By Amanda Moses
October is a month of creativity for costume lovers, cosplayers, and comic book aficionados because of New York Comic Con, an annual four-day convention extravaganza at the Jacob Javits Center (additional panels and screenings are also held at Madison Square Garden, the Hammerstein Ballroom, the New York Public Library at 476 5th Avenue, and the Hudson Mercantile).
Every year, almost 200,000 fans are treated with a host of entertainment guests, comic book artists, and other infamous talent who are willing to take selfies, sign autographs, and/or speak at a series of panels regarding their work. After waiting on lines and scrambling for seats at panels or autographing lines, attendees can also enjoy the show floor and artists alley.
A Brief Tour of New York Comic Con
The show floor is the grand arena where various exhibitors distribute free merchandise samples from their brand and where vendors sell comics, toys, paintings, statues, video games, clothing, and other memorabilia. In addition, collectors can find exclusive items sold only at New York Comic Con.

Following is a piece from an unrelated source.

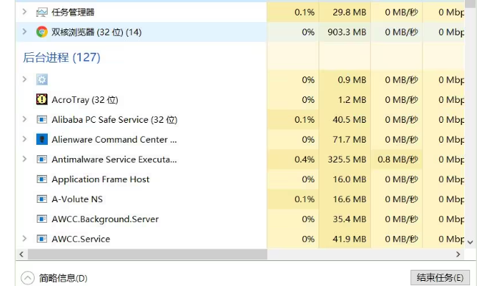Image resolution: width=501 pixels, height=286 pixels.
Task: Select the AWCC.Background.Server process row
Action: (240, 219)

The show floor is also where participants can take pictures with various cosplayers, life-sized character statues and even climb on top of a gigantic dragon for a quick and free photo-op.
Video gamers can also rejoice in playing upcoming, or recently released, games for free. On display this year was Shadow of War, Life is Strange, Dead by Daylight and so much more.

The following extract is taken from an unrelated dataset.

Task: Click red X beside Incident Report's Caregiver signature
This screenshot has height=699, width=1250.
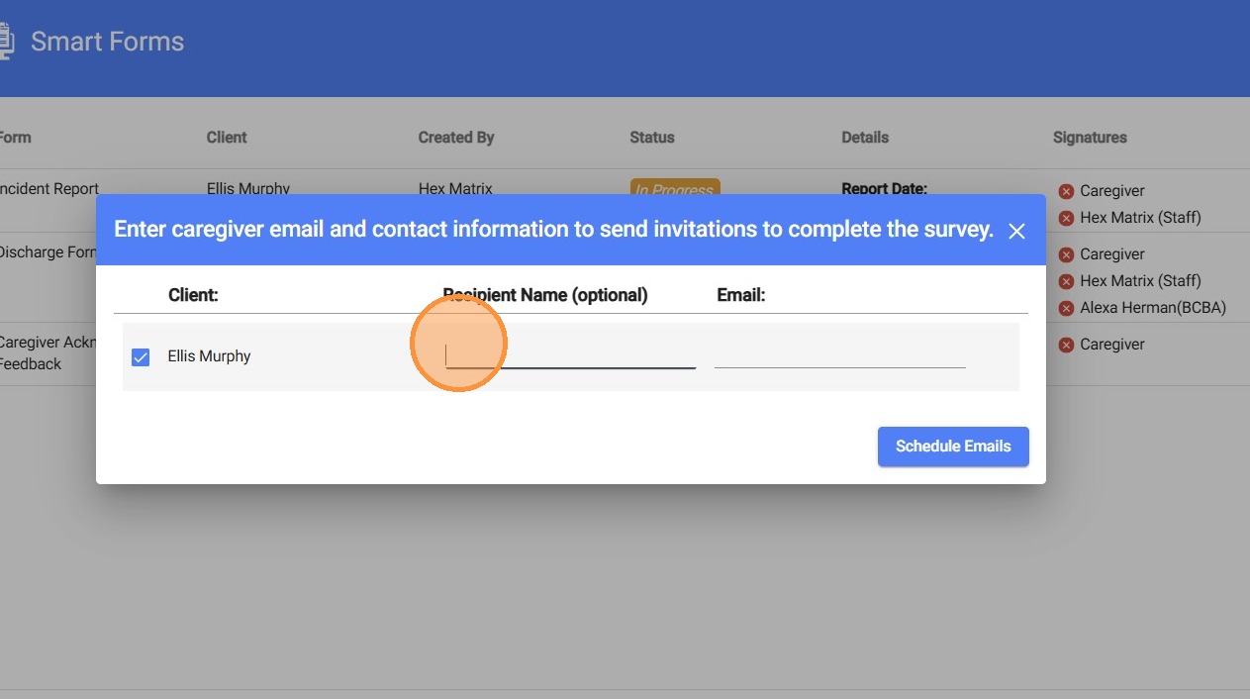Action: (x=1066, y=191)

The Artists Alley is another wonderful section of New York Comic Con that is dedicated to comic book artists, who showcase their latest artwork and even draw custom designs for attendees. Overall, the most memorable part of New York Comic Con, at least for most people, is the experience meeting and participating in cosplaying. Some revelers go all out by creating their outfits from scratch based on pop culture characters, while others don the latest costumes to hit the racks for Halloween. It is these celebrants that make New York Comic Con so much fun because they embrace the comic culture and pose with other attendees.